Un escursionista 61enne di Grottaglie è rimasto ferito alla caviglia mentre percorreva il sentiero 951, in località Pietra Castello, nel territorio di Terranova di Pollino, all’interno del Parco Nazionale del Pollino.
L’allarme è scattato alle 12:30, quando la Centrale Operativa del 118 Basilicata ha allertato il Soccorso Alpino Basilicata. L’escursionista si trovava in compagnia di alcuni familiari e, fin dalle prime fasi dell’intervento, è stato mantenuto un contatto telefonico con il gruppo per fornire indicazioni e coordinare le operazioni di soccorso.
La squadra del servizio di Guardia Attiva si è immediatamente diretta verso località Lago Duglia, dove ha raggiunto gli altri tecnici della Stazione Pollino Lucano e l’ambulanza del 118.
Per consentire l’accesso lungo la strada forestale è stato necessario attendere l’arrivo dei Carabinieri Forestali, che hanno provveduto ad aprire il passaggio. A quel punto i soccorritori ha raggiunto il gruppo di escursionisti per un breve trattobordo di un mezzo fuoristrada e poi a piedi.

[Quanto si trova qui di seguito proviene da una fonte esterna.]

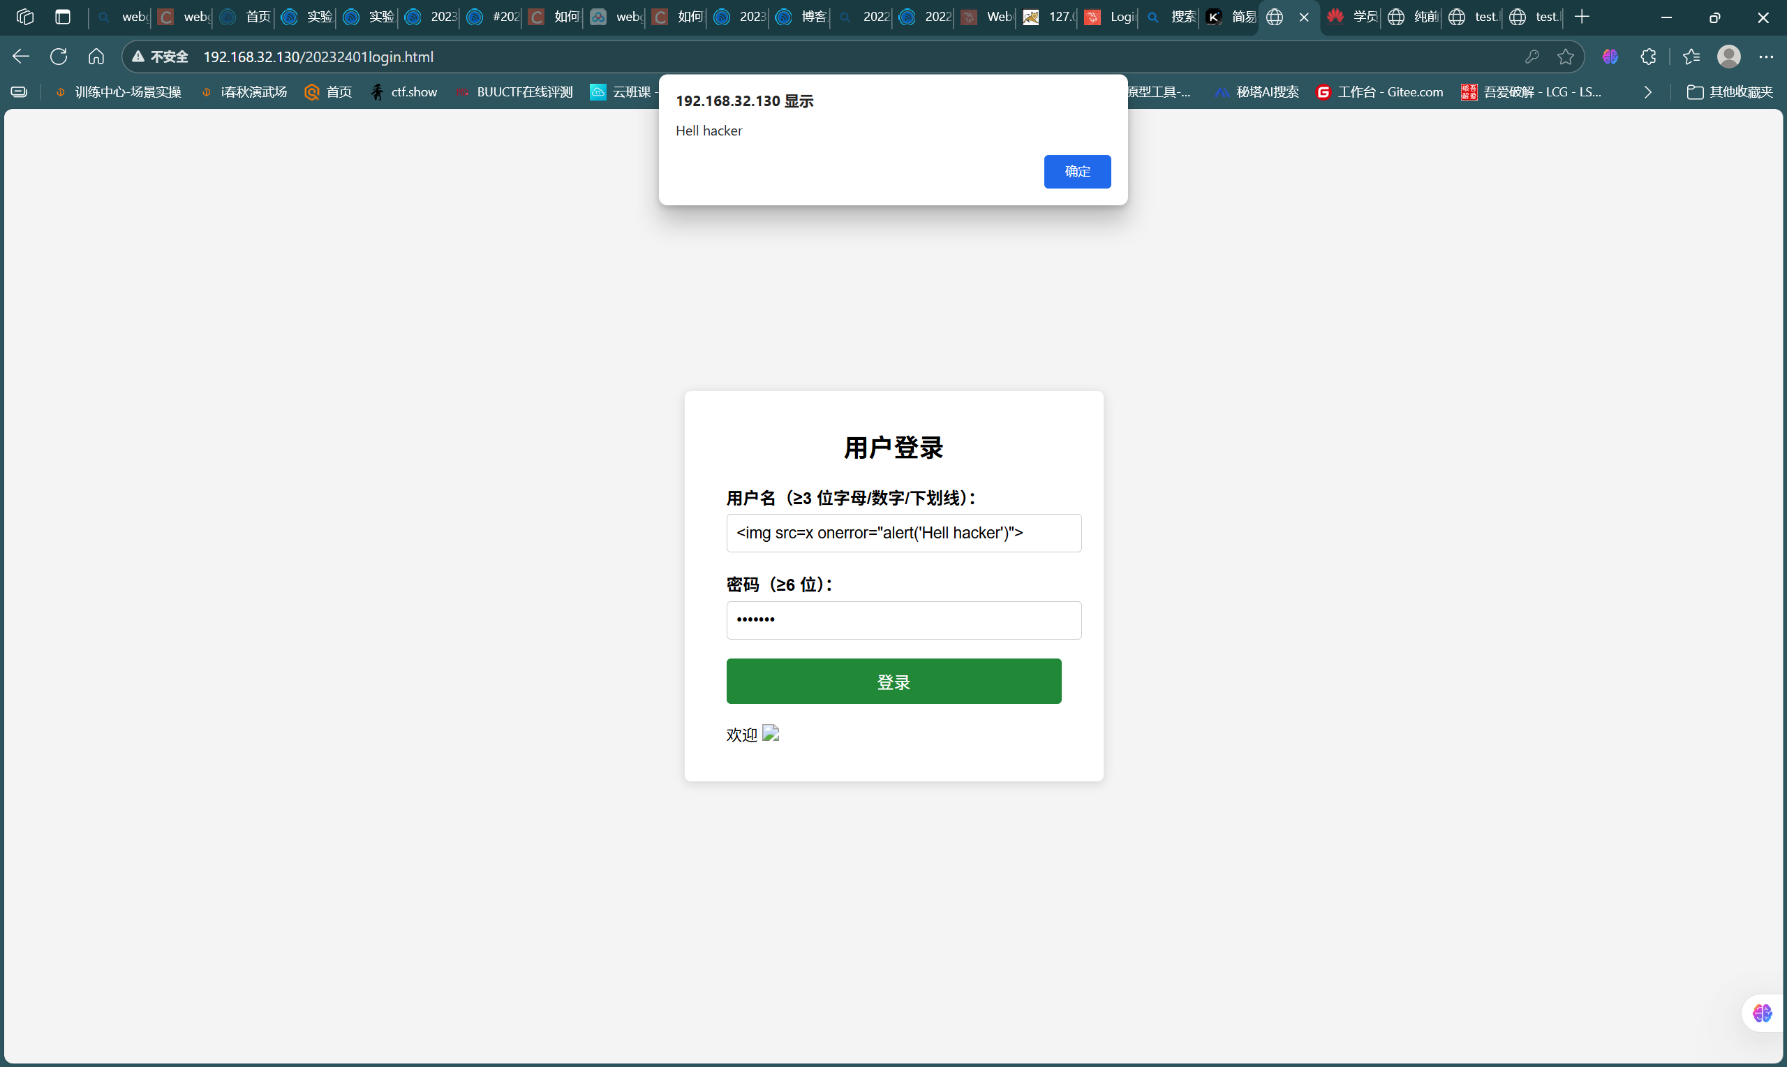Image resolution: width=1787 pixels, height=1067 pixels.
Task: Click the not secure 不安全 site indicator
Action: pyautogui.click(x=160, y=57)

Imbarellato l’infortunato sono state avviate le operazioni di trasporto in portantina fino al mezzo fuoristrada e da lì, preso a bordo l’uomo, i soccorritori hannoraggiunto l’ambulanza nei pressi di lago Duglia.
Una volta affidato l’escursionista alle cure dei sanitari, i tecnici hanno fatto rientro e la squadra di turno ha ripreso regolarmente il servizio di Guardia Attiva.
L’intervento riporta, ancora una volta, l’attenzione sull’importanza di poter contare su tutti gli strumenti necessari per garantire soccorsi sempre più rapidi ed efficaci nelle aree montane e impervie della Basilicata.
In situazioni come quella affrontata oggi sul Pollino, infatti, la disponibilità di un elicottero dotato di verricello avrebbe potuto rappresentare un supporto prezioso, consentendo di ridurre sensibilmente i tempi necessari per raggiungere e trasferire l’infortunato, evitando al gruppo di escursionisti una prolungata permanenza sotto il sole e limitando, allo stesso tempo, l’esposizione dei soccorritori alle difficili condizioni operative.
Resta dunque ancora aperta la questione del verricello sugli elicotteri del servizio di emergenza. Una delle novità più attese e considerate determinanti per migliorare l’efficacia delle missioni di soccorso non si è ancora concretizzata. L’intervento di oggi sul Pollino dimostra ancora una volta quanto, nelle emergenze in ambiente impervio, tempi e modalità di accesso all’infortunato possano fare la differenza, non soltanto per chi necessita di soccorso, ma anche per la sicurezza degli stessi operatori impegnati nei soccorsi.